When in the kitchen, remember to turn the tap off! One of my pet peeves is allowing tap water to run.  Most people are aware of saving water, but often times in the kitchen, water runs while washing dishes.  Soaking and washing while faucet is off and rinse is both efficient and saves water. Recycle glass containers to store left over foods and cut out the plastic disposable ones. There is no fear of plastic leaking harmful chemicals into your food.



 

SUSIE COSTON
NATIONAL SHELTER DIRECTOR AT FARM SANCTUARY

HOW DO YOU PRACTICE SUSTAINALBE LIVING?
I personally practice sustainable living by eating a plant based diet.  With the growing number of people on the planet, the lack of usable land and the already taxed environment, eating animal products is not sustainable and big changes will need to happen in the future if we are to keep our bodies and our planet healthy.  Our current food system is not working but was designed because of the demand for cheap milk, eggs and meat.  Sadly this system is not only cruel but it is destroying the physical world we live in.  The current system of factory farming was designed because there is not enough land to raise animals as we did hundreds of years ago but this system of farming is bad for the planet, bad for the animals and bad for the humans working at these farms.


Advice:
Plant based foods are healthy and cruelty free so if you eat meat think about reducing your meat intake or cutting it out altogether. Learn as much as you can about our current food system and the damage it is causing and make choices that are best for yourself and our world.

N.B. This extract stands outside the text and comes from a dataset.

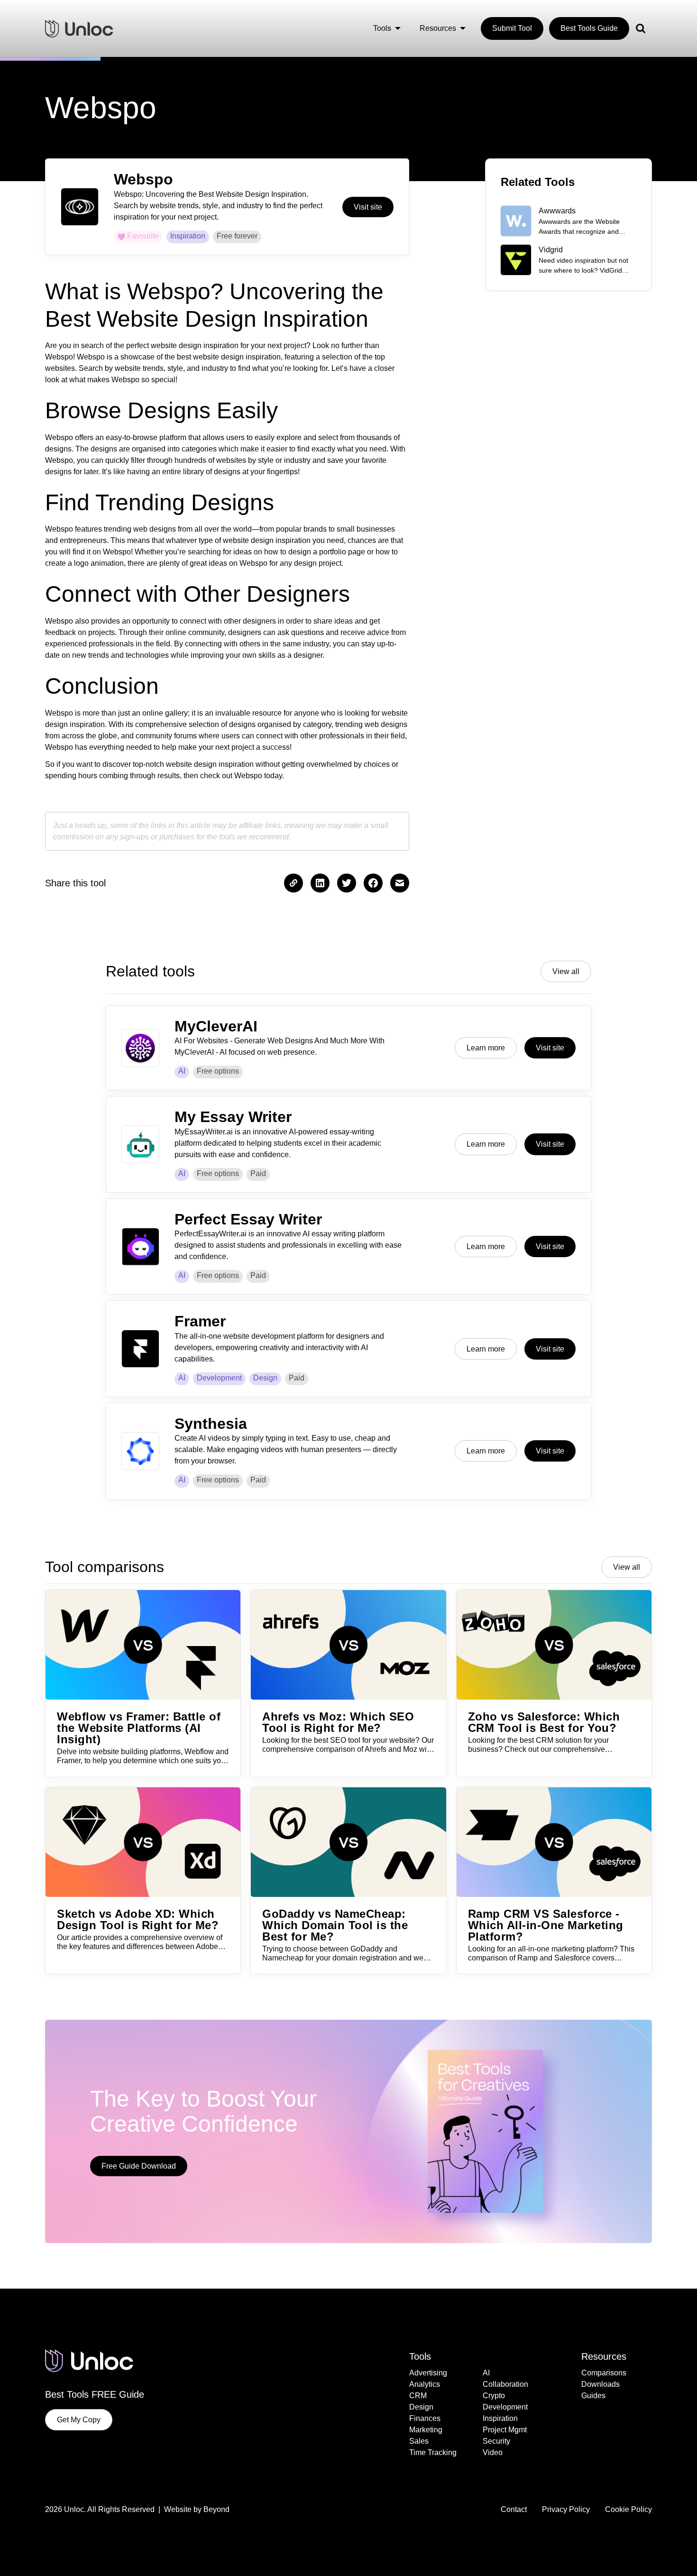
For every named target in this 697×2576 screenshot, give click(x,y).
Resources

Learn more about "Farm Animal Whisperer” Susie Coston >>

Photo Credit, Susie w/sheep: Jo-Anne McArthur.
Photo Credit, Susie w/ pigs: Derek Goodwin.



 

SUMMER RAYNE OAKES
ENVIRONMENTAL ACTIVIST AND SUSTAINABILITY STRATEGIST

HOW DO YOU PRACTICE SUSTAINABLE LIVING?
Once I moved to the city, I realized how much I missed the gardens that I grew up with as a kid. I now grow both horticultural and edible plants indoors and do bokashi composting, which is a Japanese form of composting that safely "pickles" waste.

Advice:
I think it's easiest to start with activities that we do every day - like bettering the way we eat, what we wear, what we put on our bodies and how we get around.
 

Learn more about Summer Rayne Oakes >>



 

JOSH MORGENTHAU
FARMER AND GOOD EGGS NEW YORK CITY LEAD

HOW DO YOU PRACTICE SUSTAINABLE LIVING?
Eating real food made with locally-grown ingredients is the number one way I live a sustainable life. We have to face that the industrial-scale agriculture is damaging to the environment and our health. It's responsible for about a third of all greenhouse gas emissions. So I don't think you can look at sustainability without looking at food. On the other hand, food raised the right way by small farms is better in every way, including freshness and taste. For me, it's about supporting the companies that share my values and are making a positive impact in their local communities every day.

Advice:
Buy and eat locally. Purchase your produce from local farms and support small farmers.